[Begin]

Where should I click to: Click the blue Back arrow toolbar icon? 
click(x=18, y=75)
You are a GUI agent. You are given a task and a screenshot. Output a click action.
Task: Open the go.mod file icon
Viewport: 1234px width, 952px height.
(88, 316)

[End]

:: TASK DETAILS ::
Render the material above as a JSON list of strings, one string per line, leaving out blank lines.

:: OUTPUT FOR THIS EXERCISE ::
[
  "Where should I click to: Click the blue Back arrow toolbar icon? ",
  "click(x=18, y=75)",
  "You are a GUI agent. You are given a task and a screenshot. Output a click action.",
  "Task: Open the go.mod file icon",
  "Viewport: 1234px width, 952px height.",
  "(88, 316)"
]